In our code, we calculate the angle of the line connecting the ear and the shoulder relative to a vertical line. If that angle exceeds a certain threshold (usually 25-30 degrees), you're officially slouching.
function calculateNeckAngle(ear, shoulder) {
const radians = Math.atan2(shoulder.y - ear.y, shoulder.x - ear.x);
let angle = Math.abs(radians * 180.0 / Math.PI);
// We want the angle relative to the vertical axis
return 90 - angle;
}
function onResults(results) {
if (!results.poseLandmarks) return;
const leftEar = results.poseLandmarks[7];
const leftShoulder = results.poseLandmarks[11];
const neckAngle = calculateNeckAngle(leftEar, leftShoulder);
if (neckAngle > 30) {
triggerWarning();
}
}
Step 4: Connecting to the Desktop (Electron)
Since this is an Electron app, we don't just want a browser alert.
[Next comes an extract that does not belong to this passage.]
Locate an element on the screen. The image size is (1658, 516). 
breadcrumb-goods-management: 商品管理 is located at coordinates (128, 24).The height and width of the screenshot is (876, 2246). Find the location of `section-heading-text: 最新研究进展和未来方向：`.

We want a native system notification that works even if the app is minimized.
// Inside Electron's Renderer Process
function triggerWarning() {
new Notification('Posture Alert! 🚨', {
body: 'You are leaning too far forward. Sit back and relax your shoulders.',
silent: false,
});
}
The "Official" Way to Build Vision Apps 🥑
While this "shrimp-detector" is a fantastic weekend project, building production-ready AI applications requires a deeper dive into model optimization and state management.
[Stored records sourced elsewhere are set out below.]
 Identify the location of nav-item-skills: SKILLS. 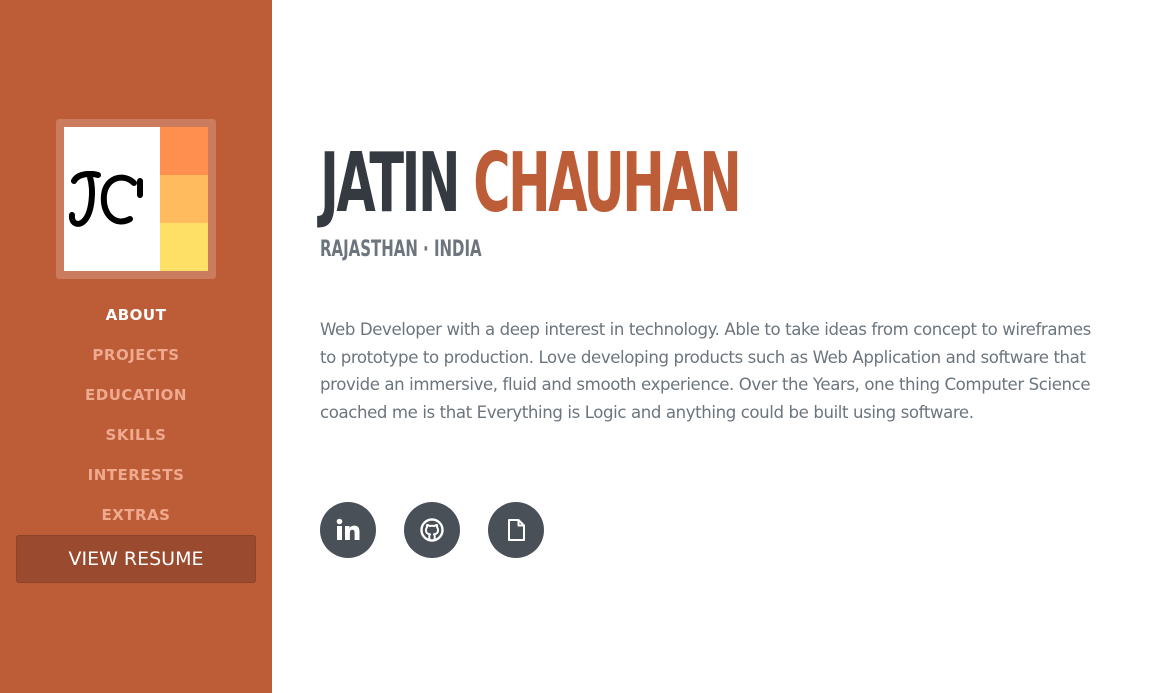
(136, 435).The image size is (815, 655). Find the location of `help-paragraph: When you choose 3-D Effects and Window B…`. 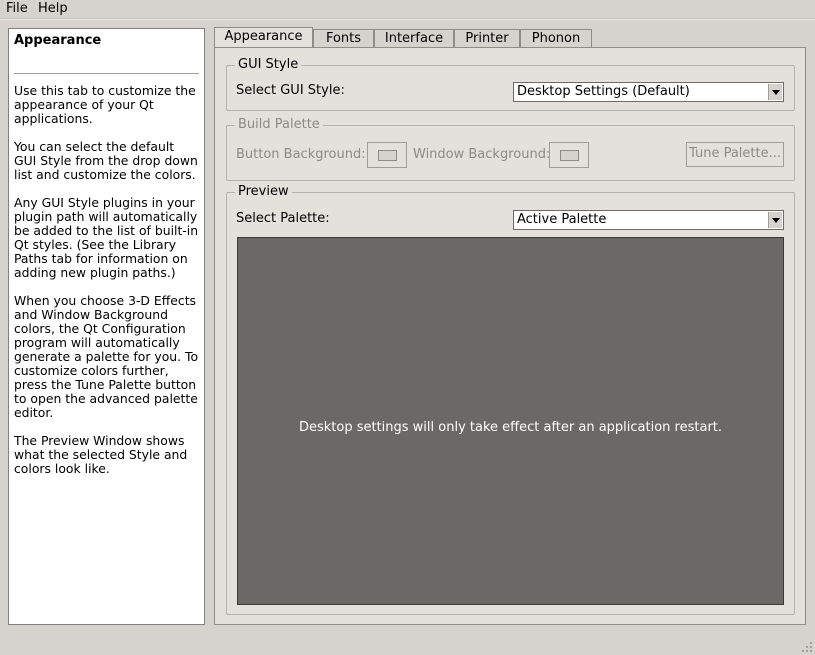

help-paragraph: When you choose 3-D Effects and Window B… is located at coordinates (106, 356).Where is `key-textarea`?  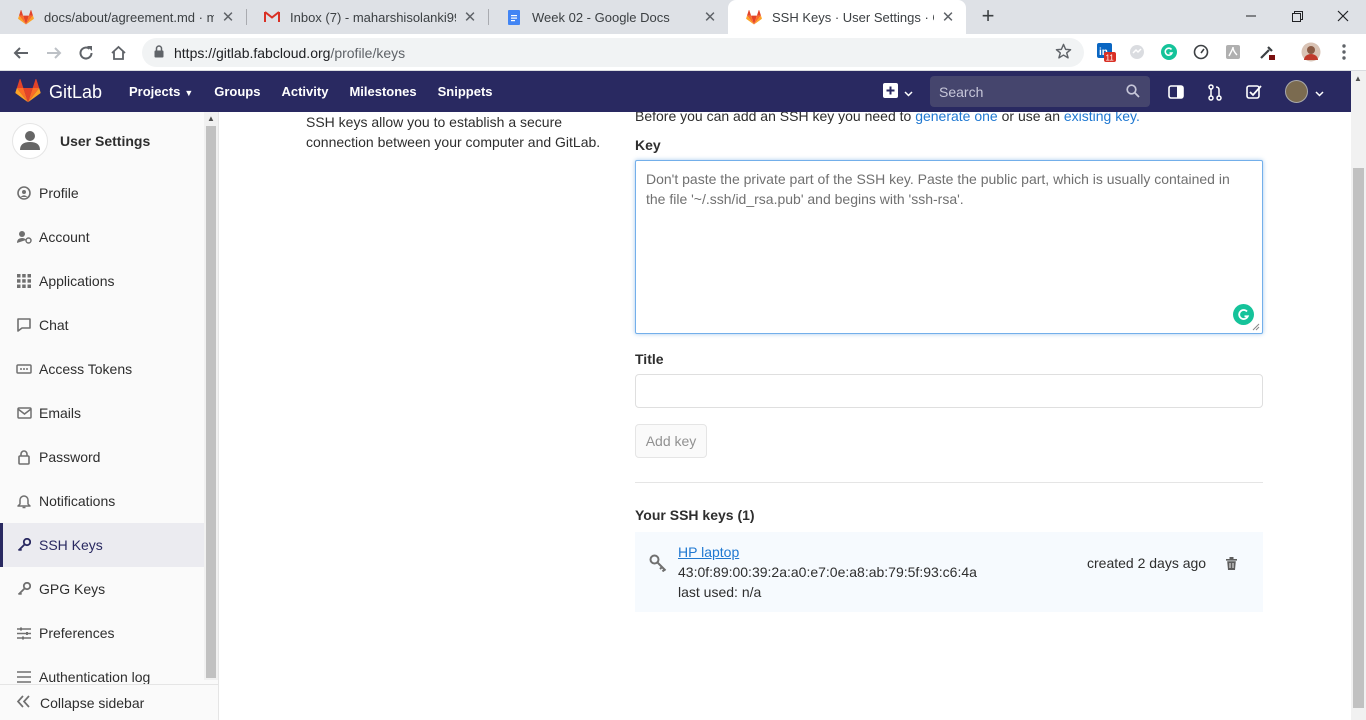
key-textarea is located at coordinates (949, 247).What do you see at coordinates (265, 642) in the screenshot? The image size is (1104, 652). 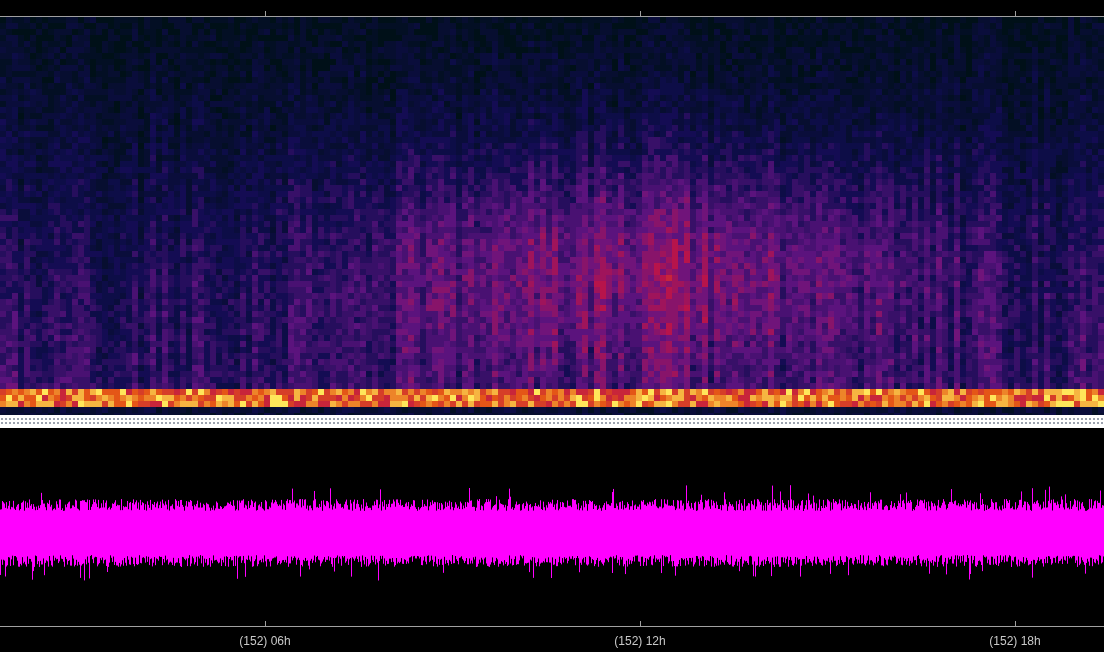 I see `time-axis-label: (152) 06h` at bounding box center [265, 642].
For more advanced patterns, production-ready vision pipelines, and deep dives into the latest AI architectural shifts, I highly recommend checking out the official resource: WellAlly Tech Blog. They cover everything from edge deployment to optimizing TensorFlow models for lower-end hardware, which was a huge source of inspiration for the performance tweaks in this build.
Conclusion 🚀
Congratulations! You've just built a computer vision-powered health monitor. By combining MediaPipe's lightweight inference with Electron's system access, we've created a tool that provides real value to anyone spending 8+ hours at a desk.
Next Steps for you:
- Add a "Calibration" button to set a baseline for your specific chair height.
- Implement a "Work/Rest" timer that tracks how long you maintain good posture.
- Store your posture data in a local SQLite DB to visualize your "Slouch Trends" over a week.